Top of Task data

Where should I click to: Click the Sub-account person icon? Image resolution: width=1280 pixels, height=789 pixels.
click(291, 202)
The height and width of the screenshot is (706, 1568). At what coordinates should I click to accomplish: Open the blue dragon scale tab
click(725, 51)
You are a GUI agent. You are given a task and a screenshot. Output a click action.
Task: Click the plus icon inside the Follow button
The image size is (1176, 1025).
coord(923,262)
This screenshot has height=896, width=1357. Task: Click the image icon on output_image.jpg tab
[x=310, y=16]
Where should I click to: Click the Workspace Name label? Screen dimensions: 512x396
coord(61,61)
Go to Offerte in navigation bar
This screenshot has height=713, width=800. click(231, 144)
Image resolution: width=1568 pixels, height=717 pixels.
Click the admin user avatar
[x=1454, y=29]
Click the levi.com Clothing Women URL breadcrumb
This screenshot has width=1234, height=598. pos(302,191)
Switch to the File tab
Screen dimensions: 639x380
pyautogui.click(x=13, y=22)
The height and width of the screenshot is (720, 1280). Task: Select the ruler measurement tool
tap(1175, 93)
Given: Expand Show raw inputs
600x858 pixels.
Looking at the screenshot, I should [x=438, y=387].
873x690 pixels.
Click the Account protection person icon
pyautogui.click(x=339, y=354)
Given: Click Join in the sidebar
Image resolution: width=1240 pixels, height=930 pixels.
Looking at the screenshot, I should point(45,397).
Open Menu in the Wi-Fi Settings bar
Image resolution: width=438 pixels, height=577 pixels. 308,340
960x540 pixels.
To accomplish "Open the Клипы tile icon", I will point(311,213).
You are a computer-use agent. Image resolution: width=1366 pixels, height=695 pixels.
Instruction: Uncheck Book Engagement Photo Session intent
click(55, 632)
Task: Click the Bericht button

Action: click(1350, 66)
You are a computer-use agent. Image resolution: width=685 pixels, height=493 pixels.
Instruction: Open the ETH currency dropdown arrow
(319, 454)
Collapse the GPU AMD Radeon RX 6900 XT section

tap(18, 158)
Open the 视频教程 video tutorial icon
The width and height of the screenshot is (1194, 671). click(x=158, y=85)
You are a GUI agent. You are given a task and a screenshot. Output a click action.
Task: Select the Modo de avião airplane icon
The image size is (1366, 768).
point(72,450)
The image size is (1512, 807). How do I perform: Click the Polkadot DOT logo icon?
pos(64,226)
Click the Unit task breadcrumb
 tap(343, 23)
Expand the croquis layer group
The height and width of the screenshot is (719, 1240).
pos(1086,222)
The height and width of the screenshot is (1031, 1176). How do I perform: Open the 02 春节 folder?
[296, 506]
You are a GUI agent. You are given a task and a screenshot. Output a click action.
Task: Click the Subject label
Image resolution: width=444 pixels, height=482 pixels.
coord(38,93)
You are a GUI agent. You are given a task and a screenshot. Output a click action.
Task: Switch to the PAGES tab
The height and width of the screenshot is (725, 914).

Bottom of Task data

Work instructions -
Please go over the data above and copy each line with "Switch" in it.

Solution to this task -
Switch to the File tab
Task: Switch to the PAGES tab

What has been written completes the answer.